Recent progresses on thermal–hydraulics evaluations of accident tolerant fuel cladding materials

Abstract

Thermal–hydraulics (T-H) experiments have been on the progress to evaluate boiling heat transfer characteristics of accident tolerant fuel (ATF) candidates for further supporting the core-loading of these advanced ATF concepts in light water reactors (LWRs). This study covers recent experimental studies of ATF claddings and summarizes some significant results. Recent T-H experimental results of ATF cladding candidates demonstrated that the material thermal–physical properties have pronounced effects on critical heat flux (CHF). Such effects have not been well resolved in the current physics-governing models.

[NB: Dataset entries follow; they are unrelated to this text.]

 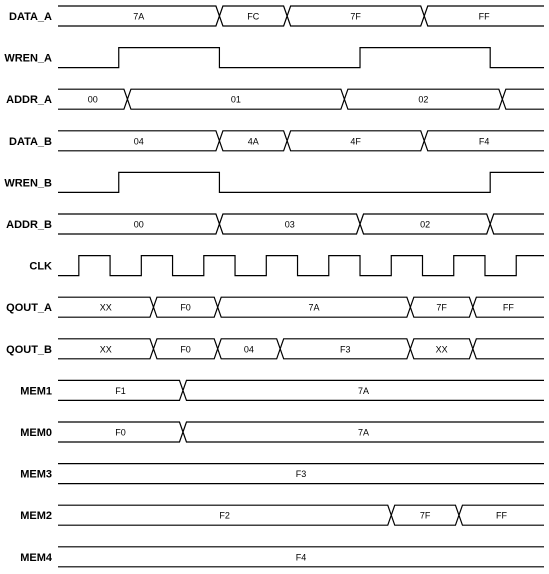 I want to click on signal-qout-a: QOUT_A XX F0 7A 7F FF, so click(x=275, y=307).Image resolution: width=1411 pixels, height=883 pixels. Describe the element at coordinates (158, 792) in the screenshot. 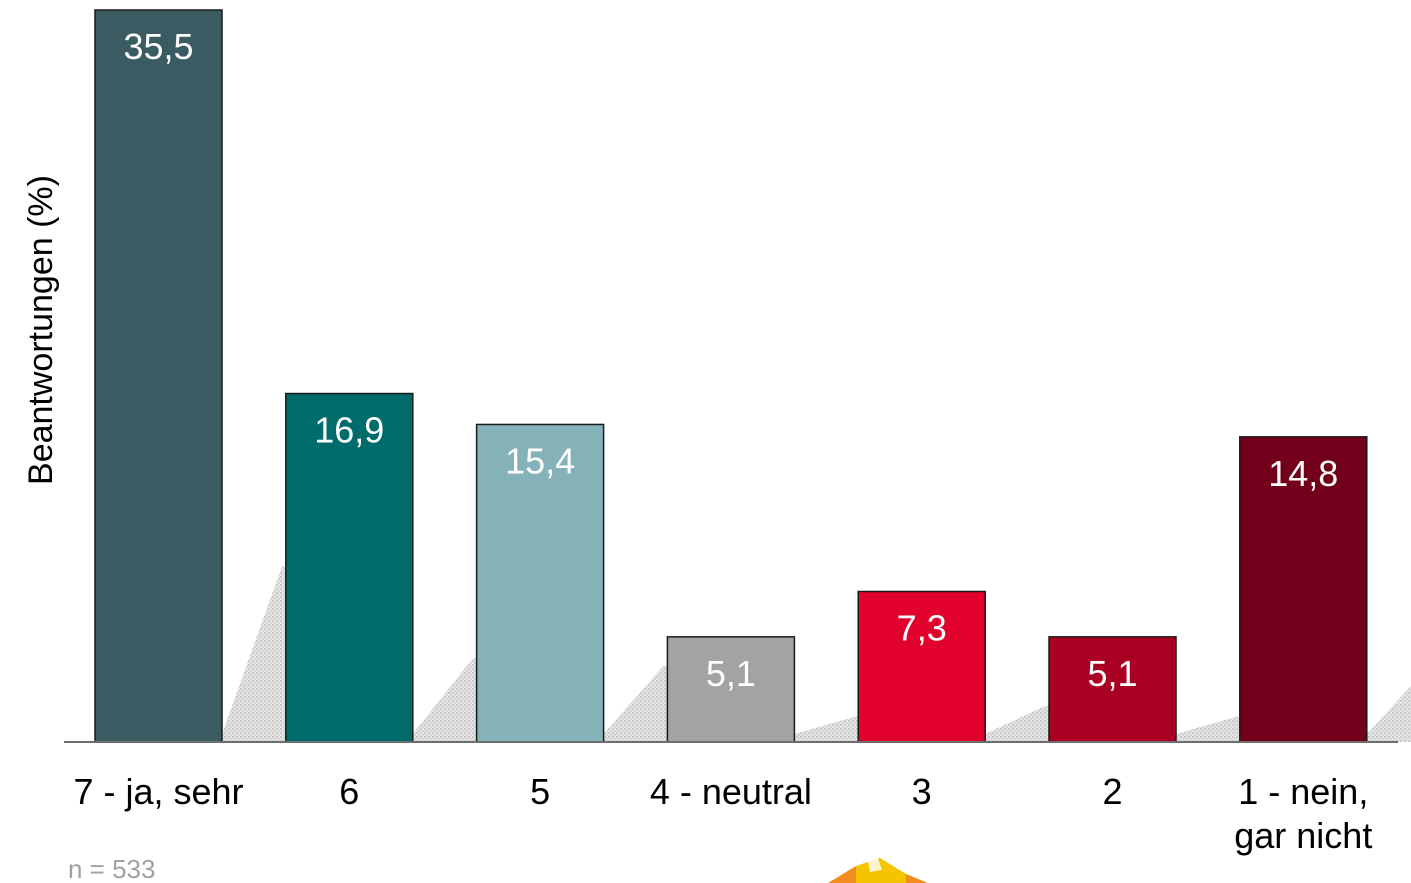

I see `category-label: 7 - ja, sehr` at that location.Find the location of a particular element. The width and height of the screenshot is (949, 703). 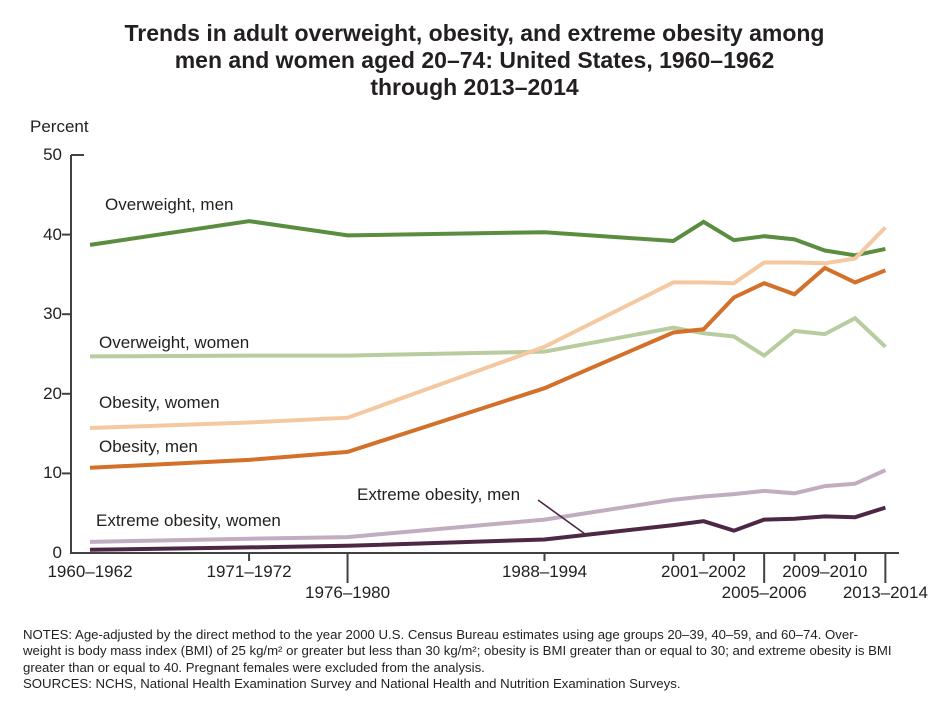

y-tick-label-50: 50 is located at coordinates (52, 154).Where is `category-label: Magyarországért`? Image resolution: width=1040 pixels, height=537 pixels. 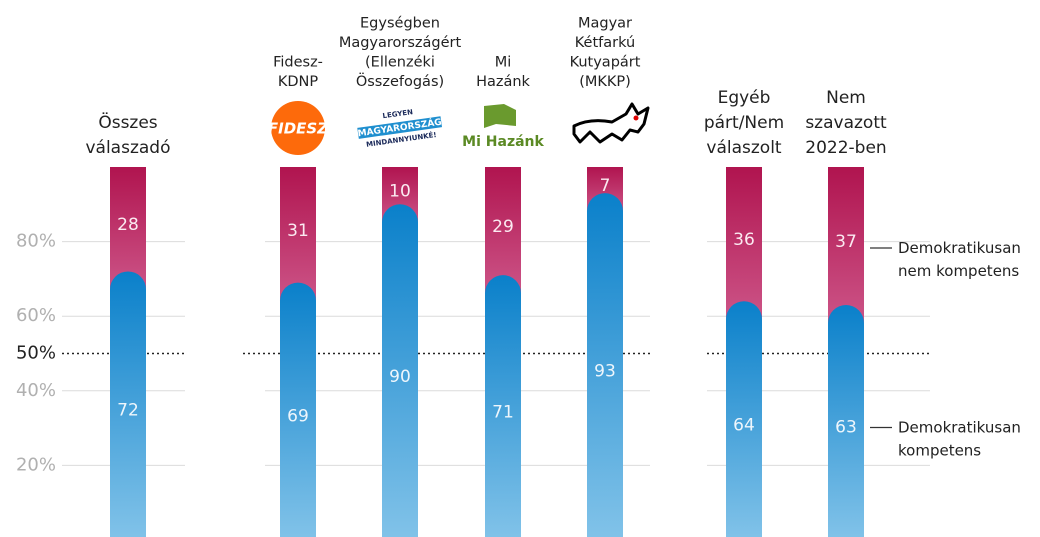 category-label: Magyarországért is located at coordinates (400, 43).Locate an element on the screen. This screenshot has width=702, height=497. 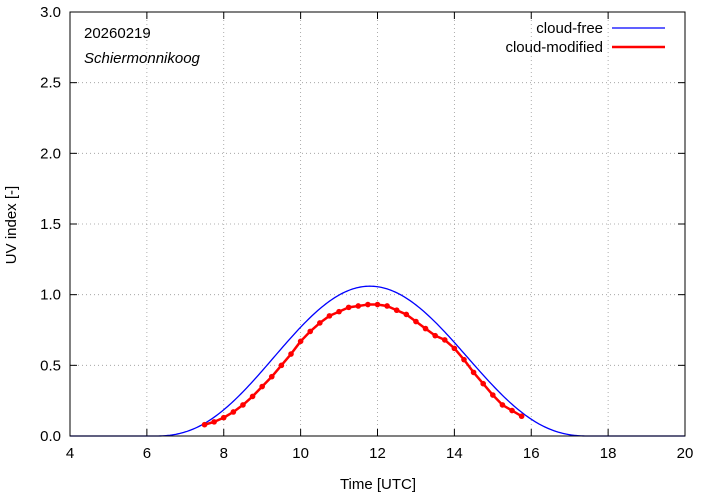
y-tick-label: 0.5 is located at coordinates (50, 366). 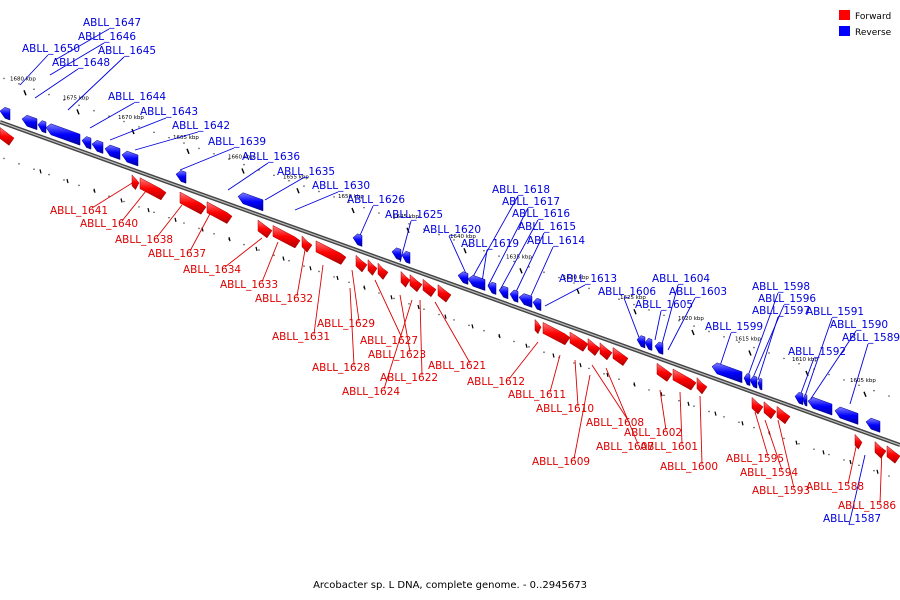 I want to click on gene-label: ABLL_1603, so click(x=698, y=292).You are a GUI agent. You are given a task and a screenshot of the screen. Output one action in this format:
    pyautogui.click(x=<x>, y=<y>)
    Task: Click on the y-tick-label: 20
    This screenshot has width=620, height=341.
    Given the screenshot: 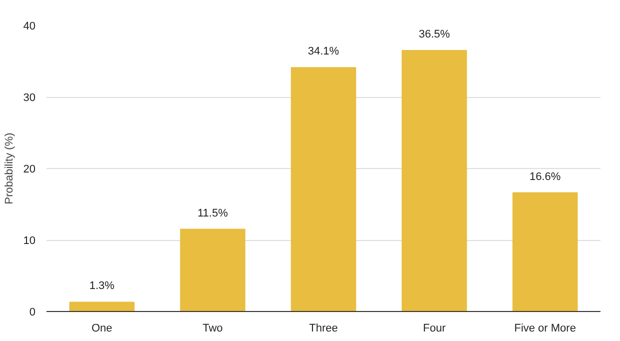 What is the action you would take?
    pyautogui.click(x=30, y=170)
    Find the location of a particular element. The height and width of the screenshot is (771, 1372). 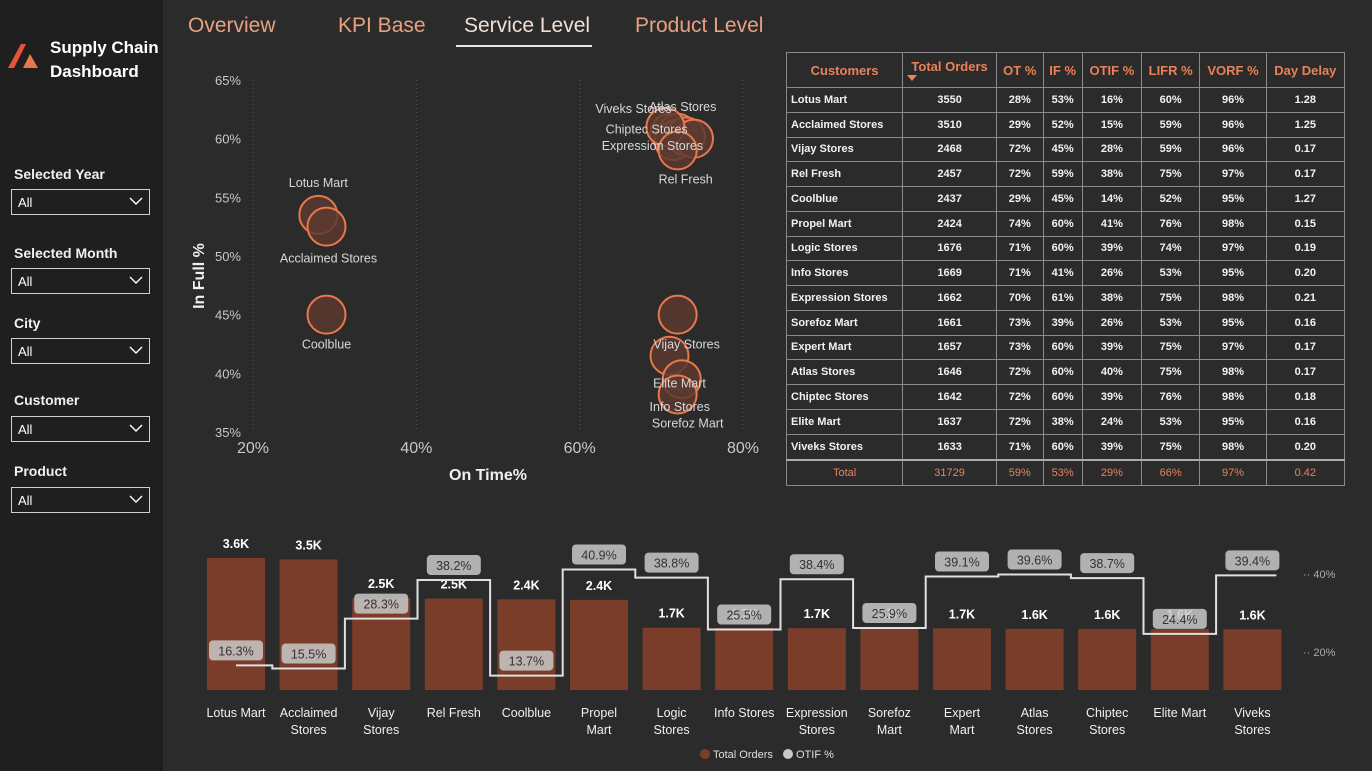

tab-service-level: Service Level is located at coordinates (528, 26).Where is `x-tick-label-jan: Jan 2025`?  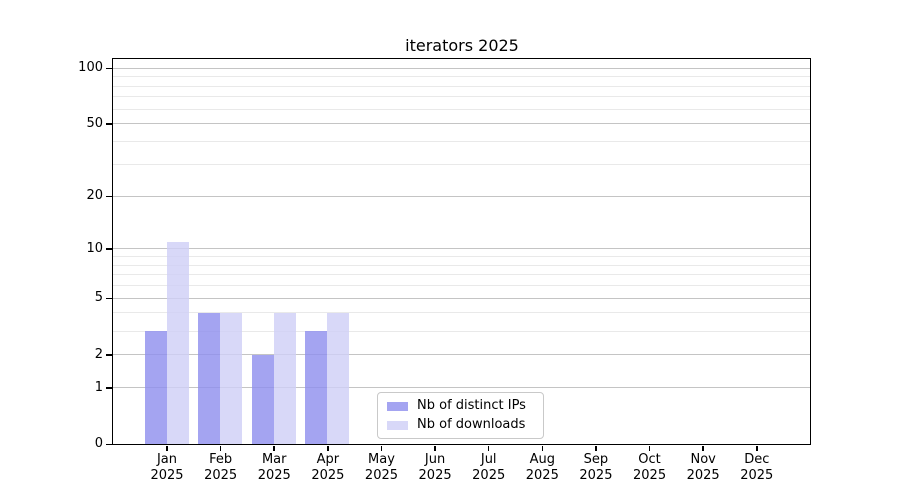 x-tick-label-jan: Jan 2025 is located at coordinates (166, 468).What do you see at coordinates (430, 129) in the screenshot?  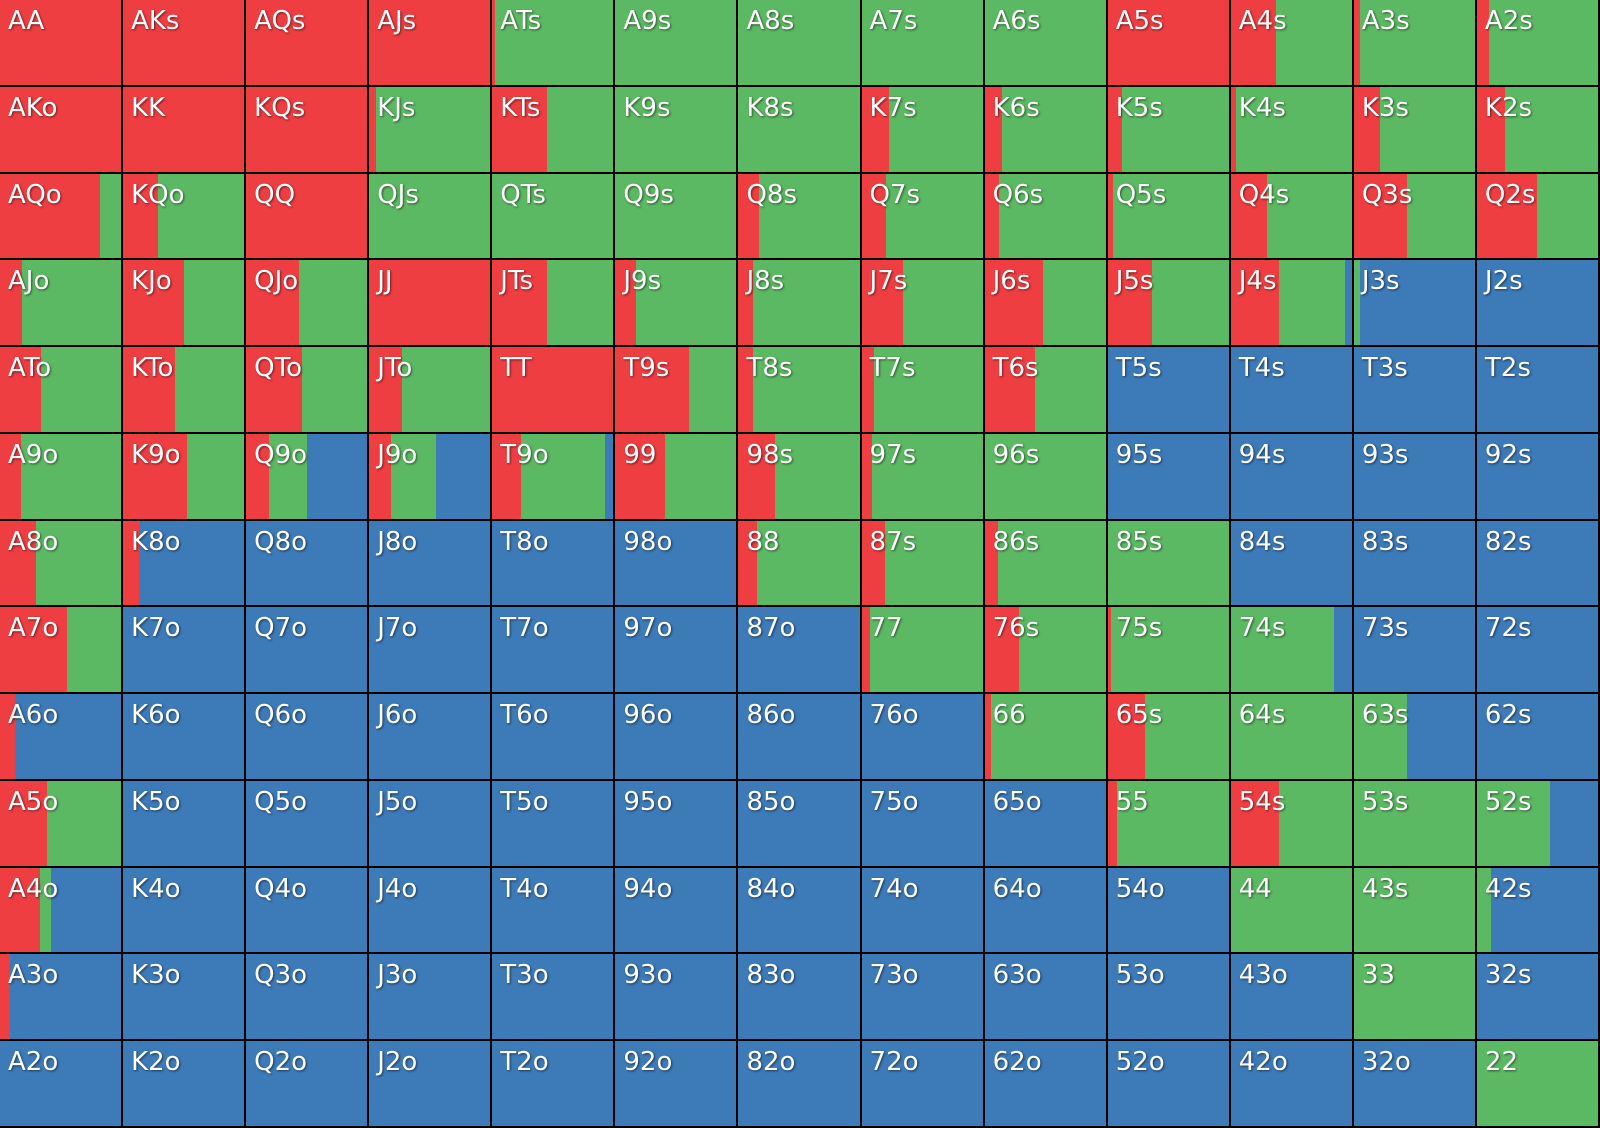 I see `hand-cell: KJs` at bounding box center [430, 129].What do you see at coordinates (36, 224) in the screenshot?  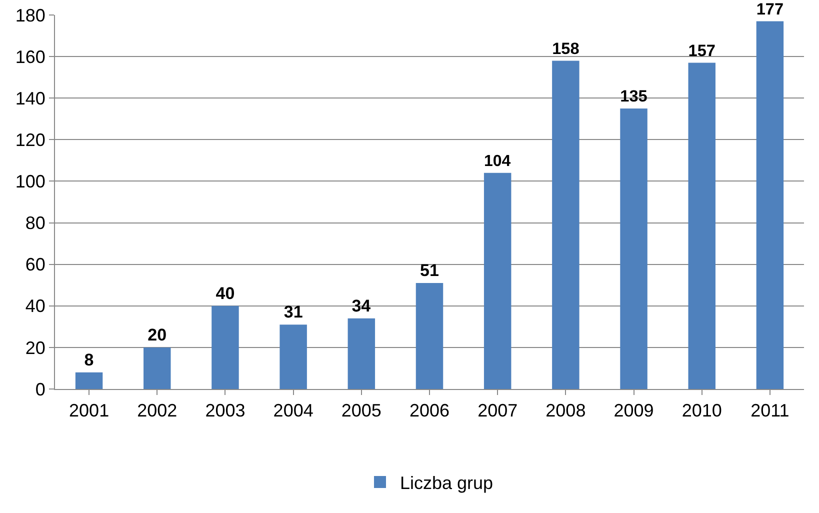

These effects of cladding materials on CHF could be potentially rationalized by the material-conjugated boiling heat transfer, where the material-dominated heat conduction competes with the flow boiling-dominated heat convection. As progressively increasing the mass flux and/or liquid subcooling, CHF differences between different materials gradually decrease, which is in agreement with the recent T-H experimental results of ATF claddings. This is because the dominance of heat convection over heat conduction is primarily improved by liquid subcooling and/or mass flow rate. It is noteworthy that surface oxidization of claddings may have unknown impacts on T-H performances because the formation of oxide layers on cladding surfaces introduces variations of material thermal–physical properties and then changes the surface morphological features, which results in some difficulties in evaluating the thermal safety margins of ATF claddings.